### Action item
Return exactly the lines from the start of the records below through the line containing "[facebook Pablukas] (115, 2312)", both ends included, and leave out the pictures.

### Data for this exercise
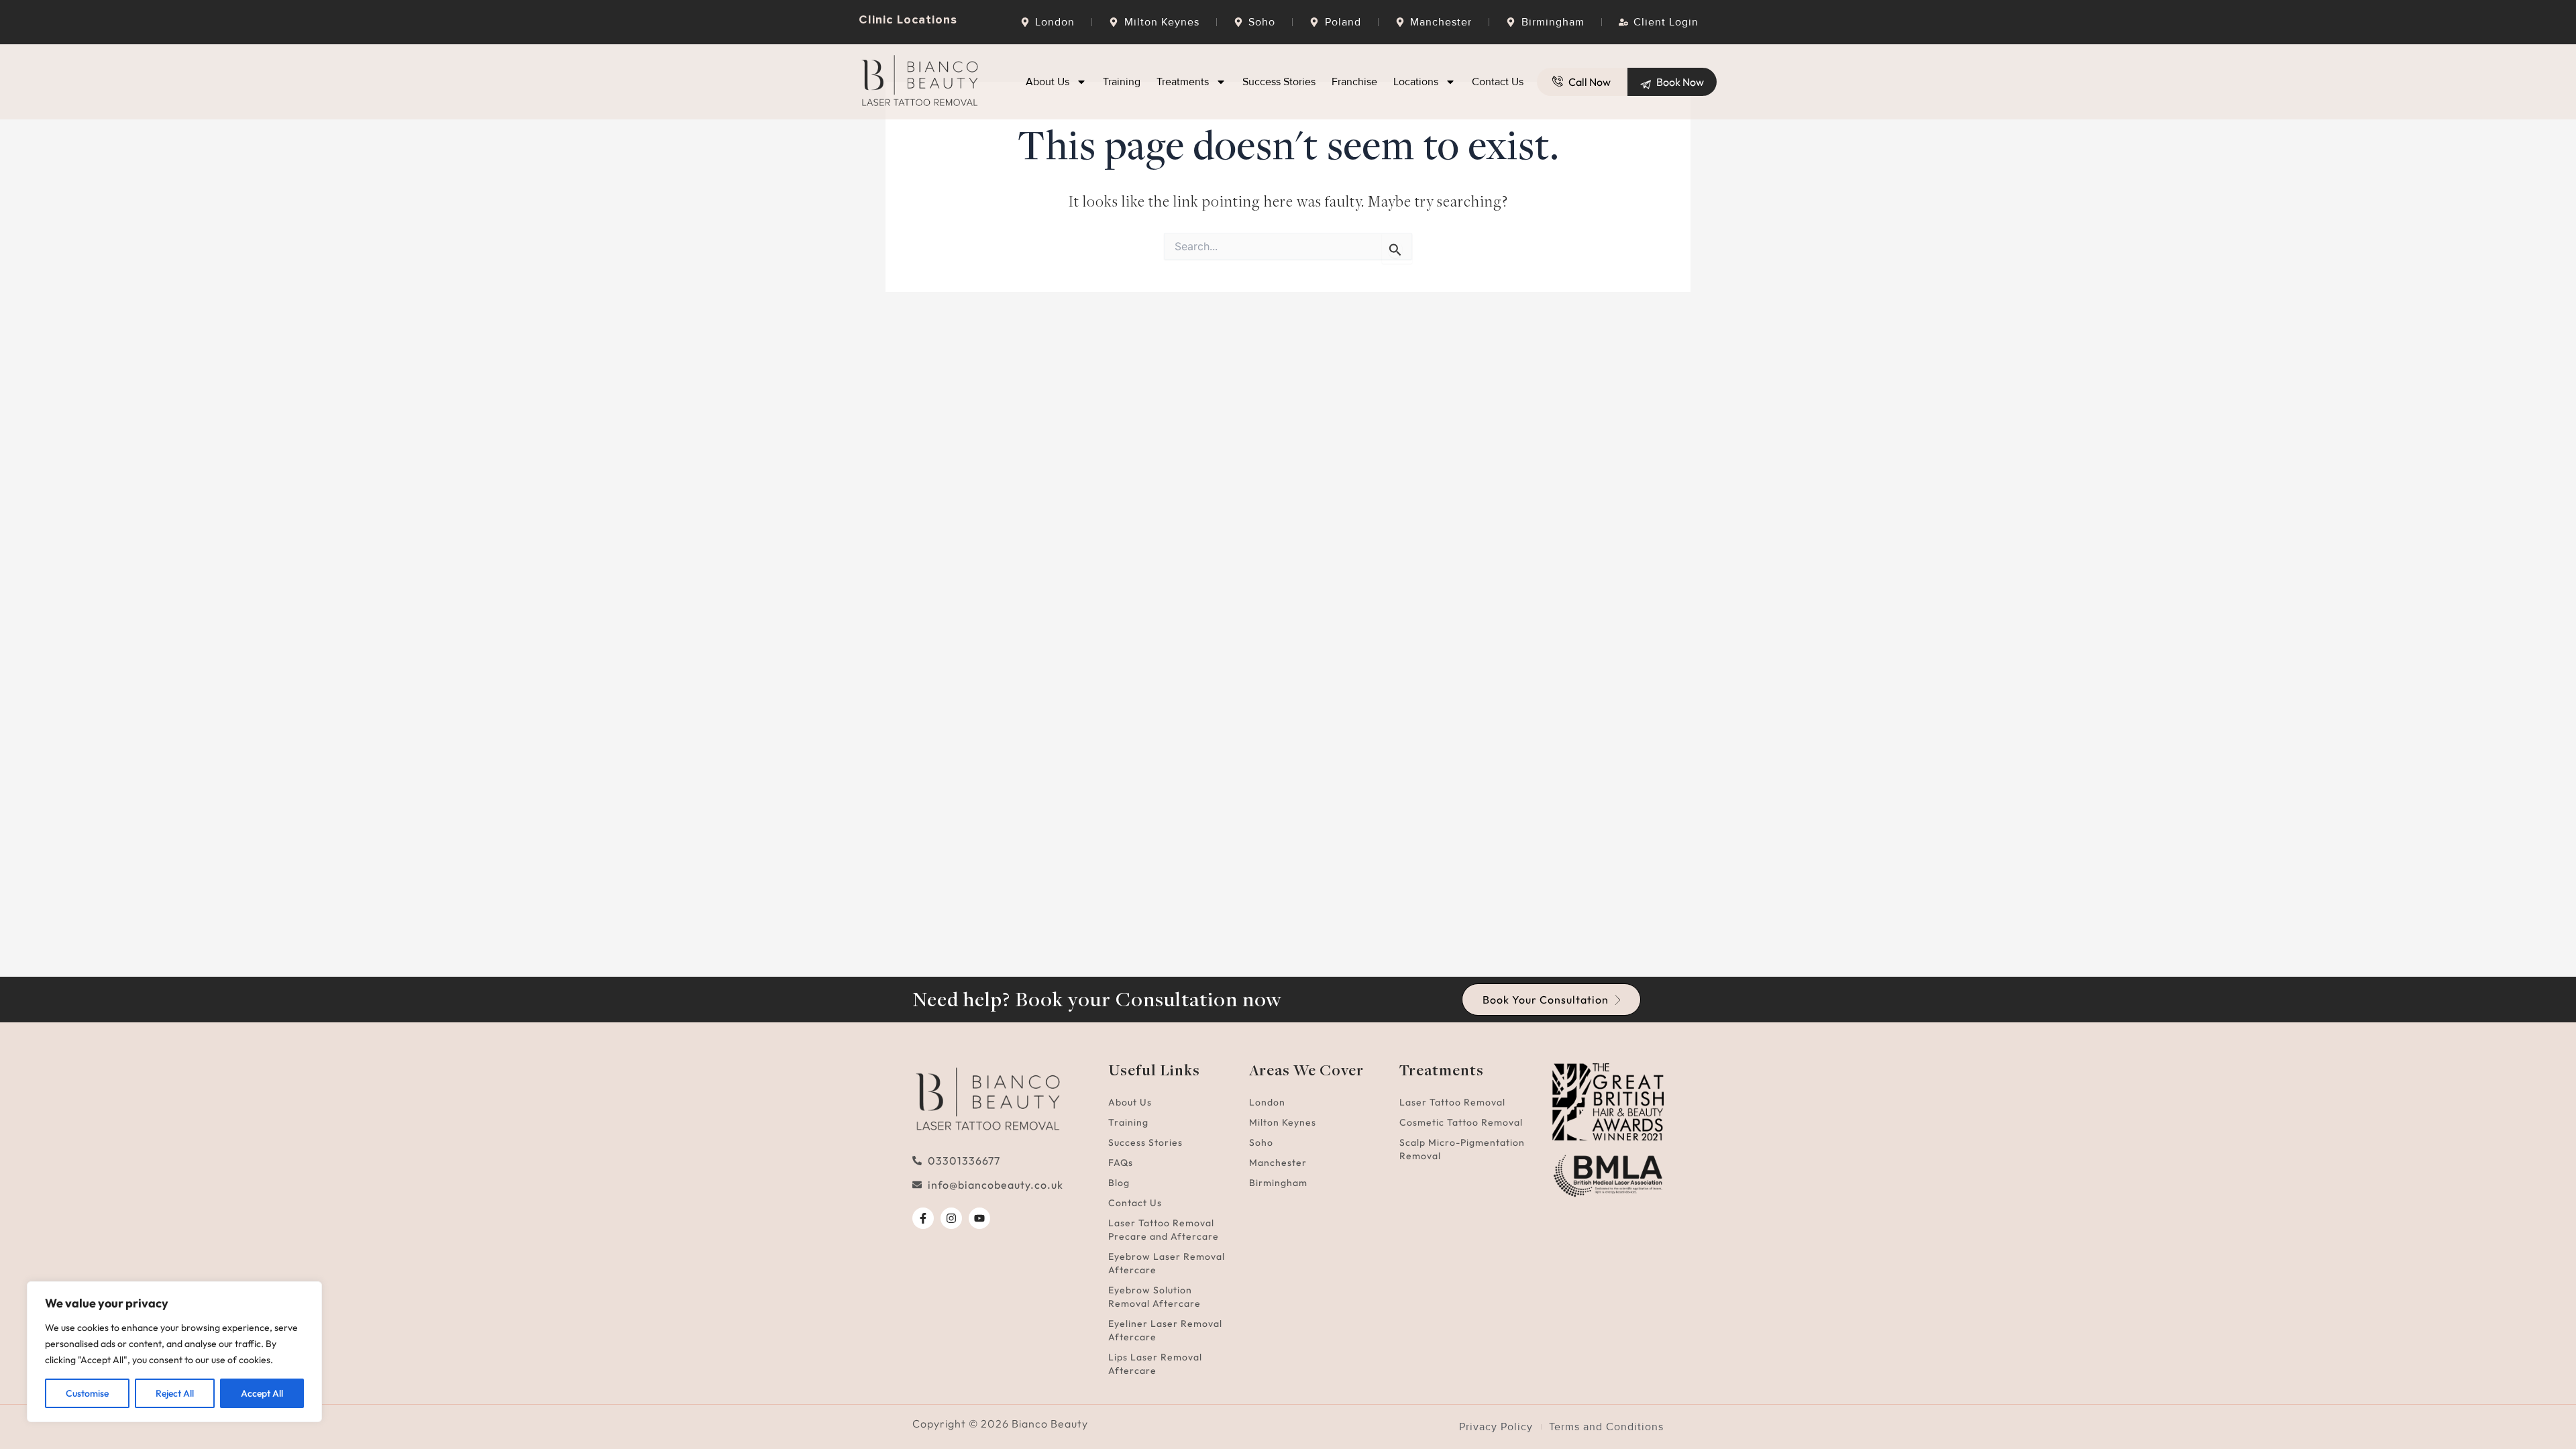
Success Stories (1279, 82)
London (1267, 1102)
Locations (1415, 82)
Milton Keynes (1282, 1122)
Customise (87, 1393)
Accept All (262, 1393)
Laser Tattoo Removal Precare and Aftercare (1163, 1229)
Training (1121, 82)
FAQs (1120, 1163)
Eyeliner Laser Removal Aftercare (1165, 1330)
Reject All (175, 1393)
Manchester (1278, 1163)
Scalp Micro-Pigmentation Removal (1462, 1149)
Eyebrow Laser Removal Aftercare (1166, 1263)
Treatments (1183, 82)
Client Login (1666, 22)
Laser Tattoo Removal (1452, 1102)
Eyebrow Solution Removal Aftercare (1154, 1296)
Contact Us (1497, 82)
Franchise (1354, 82)
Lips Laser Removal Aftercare (1155, 1364)
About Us (1047, 82)
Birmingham (1278, 1183)
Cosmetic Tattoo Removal (1461, 1122)
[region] (174, 1351)
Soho (1261, 1142)
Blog (1119, 1183)
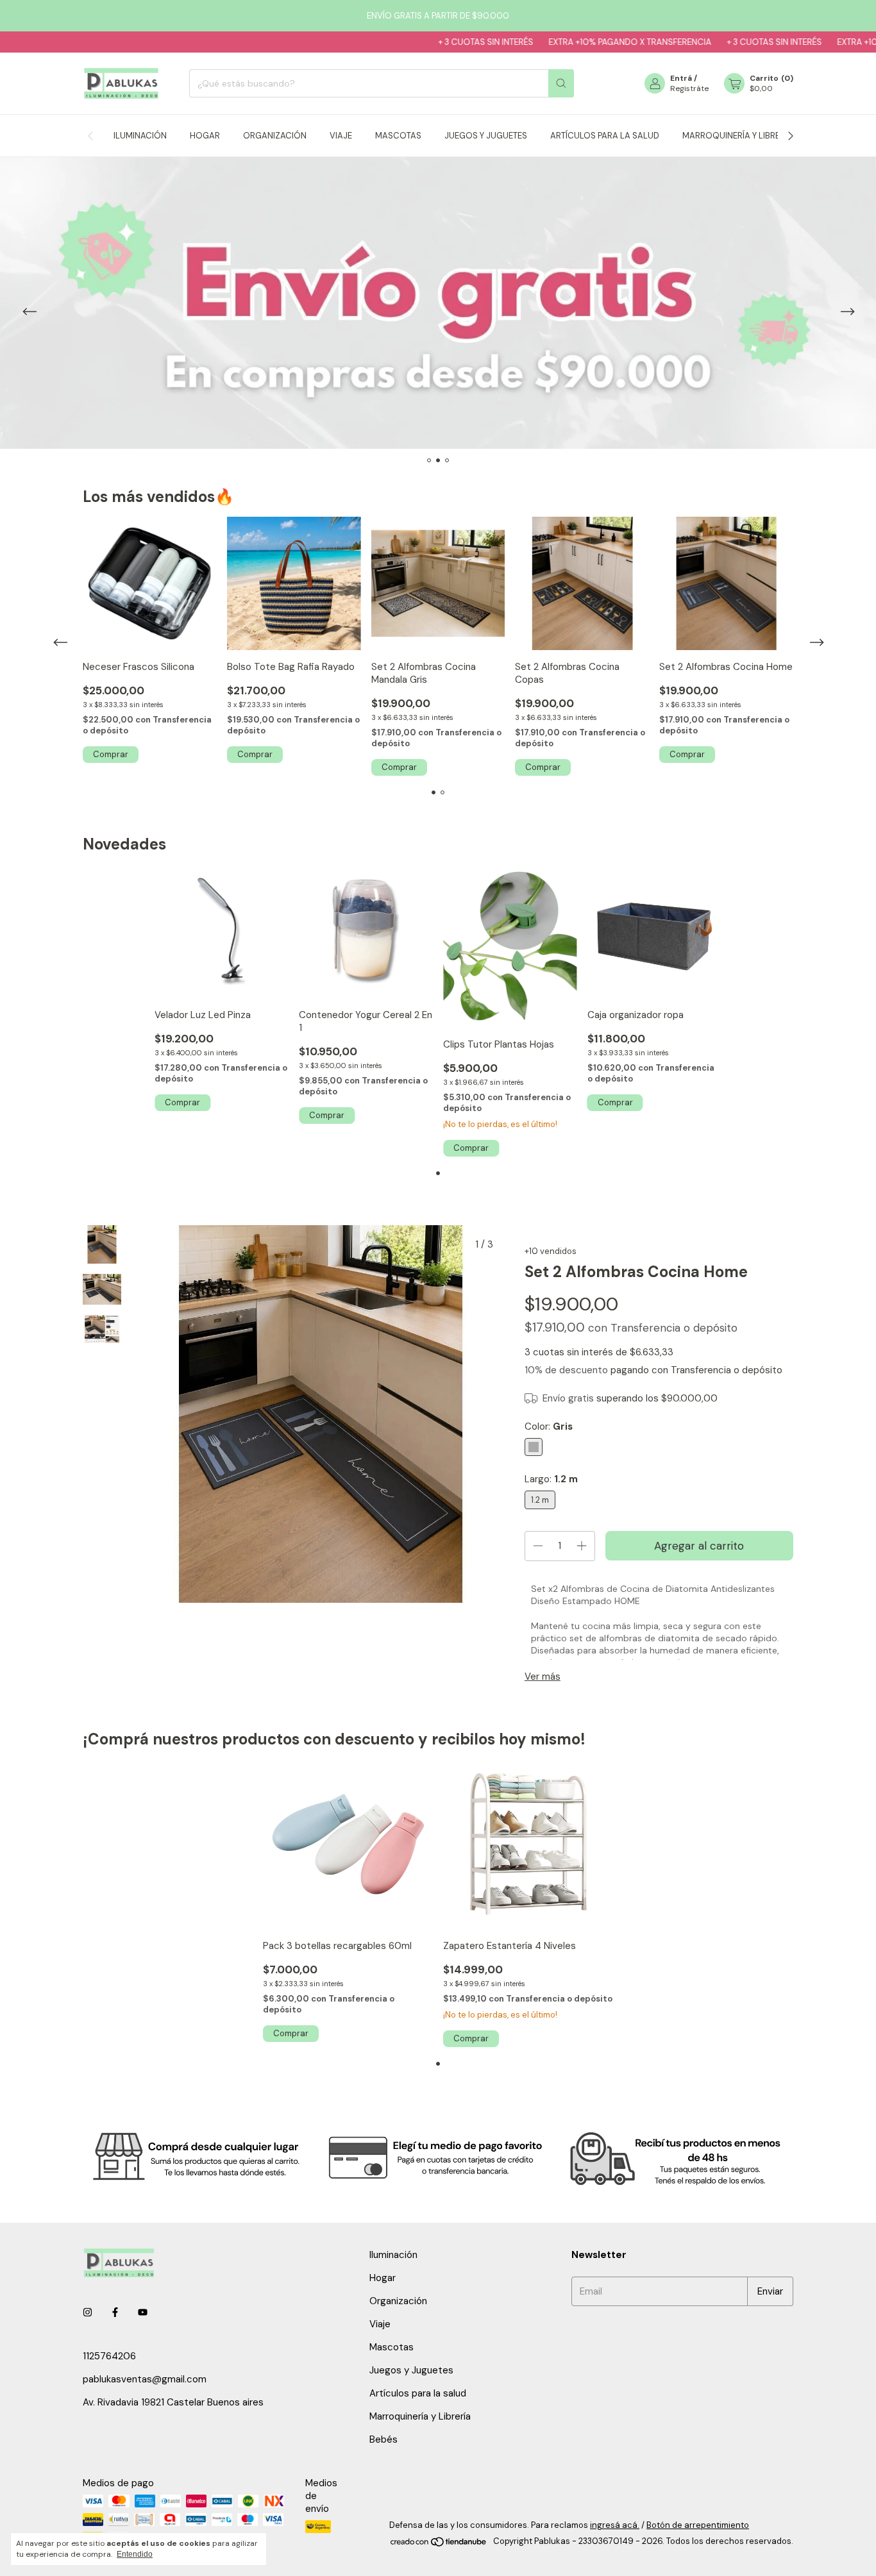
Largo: (551, 1479)
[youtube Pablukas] (142, 2312)
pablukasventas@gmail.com (144, 2379)
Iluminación (140, 135)
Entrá (681, 78)
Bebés (383, 2439)
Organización (275, 135)
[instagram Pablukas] (87, 2312)
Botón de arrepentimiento (697, 2525)
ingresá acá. (614, 2525)
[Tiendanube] (439, 2544)
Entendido (135, 2554)
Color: (549, 1426)
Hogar (205, 135)
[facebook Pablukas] (115, 2312)
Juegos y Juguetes (485, 135)
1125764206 (109, 2356)
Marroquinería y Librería (737, 135)
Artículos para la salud (604, 135)
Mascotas (398, 135)
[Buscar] (561, 83)
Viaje (341, 135)
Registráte (689, 88)
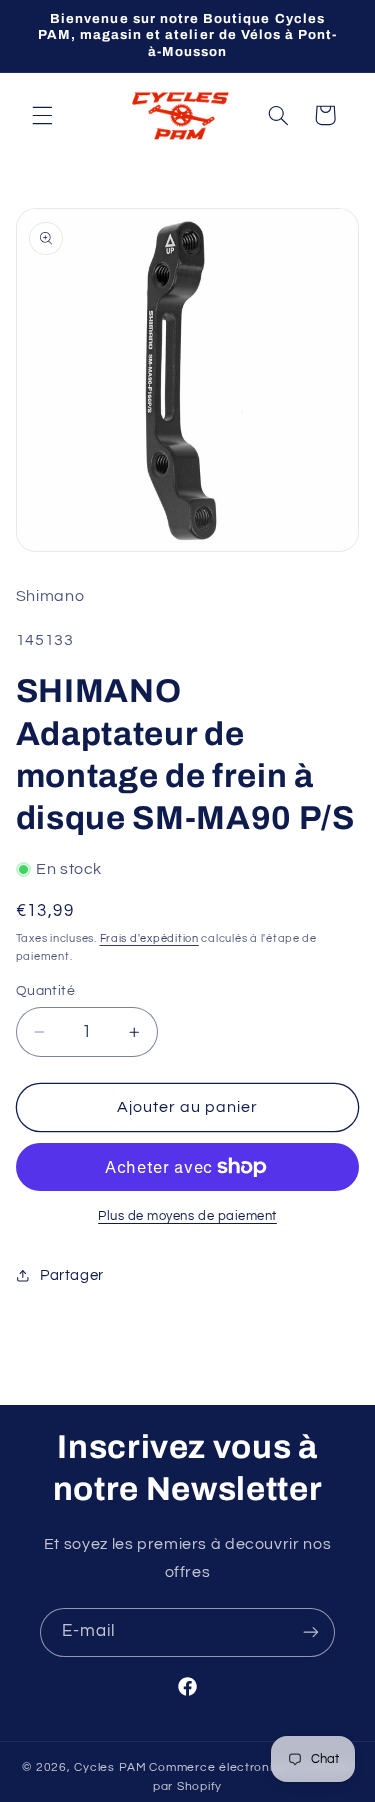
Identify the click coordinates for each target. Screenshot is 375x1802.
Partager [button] (72, 1275)
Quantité (45, 991)
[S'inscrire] (311, 1632)
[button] (42, 115)
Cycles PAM (110, 1767)
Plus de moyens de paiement (187, 1216)
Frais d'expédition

### Response area
Success Stories (1279, 82)
London (1267, 1102)
Locations (1415, 82)
Milton Keynes (1282, 1122)
Customise (87, 1393)
Accept All (262, 1393)
Laser Tattoo Removal Precare and Aftercare (1163, 1229)
Training (1121, 82)
FAQs (1120, 1163)
Eyeliner Laser Removal Aftercare (1165, 1330)
Reject All (175, 1393)
Manchester (1278, 1163)
Scalp Micro-Pigmentation Removal (1462, 1149)
Eyebrow Laser Removal Aftercare (1166, 1263)
Treatments (1183, 82)
Client Login (1666, 22)
Laser Tattoo Removal (1452, 1102)
Eyebrow Solution Removal Aftercare (1154, 1296)
Contact Us (1497, 82)
Franchise (1354, 82)
Lips Laser Removal Aftercare (1155, 1364)
About Us (1047, 82)
Birmingham (1278, 1183)
Cosmetic Tattoo Removal (1461, 1122)
[region] (174, 1351)
Soho (1261, 1142)
Blog (1119, 1183)
Largo: (551, 1479)
[youtube Pablukas] (142, 2312)
pablukasventas@gmail.com (144, 2379)
Iluminación (140, 135)
Entrá (681, 78)
Bebés (383, 2439)
Organización (275, 135)
[instagram Pablukas] (87, 2312)
Botón de arrepentimiento (697, 2525)
ingresá acá. (614, 2525)
[Tiendanube] (439, 2544)
Entendido (135, 2554)
Color: (549, 1426)
Hogar (205, 135)
[facebook Pablukas] (115, 2312)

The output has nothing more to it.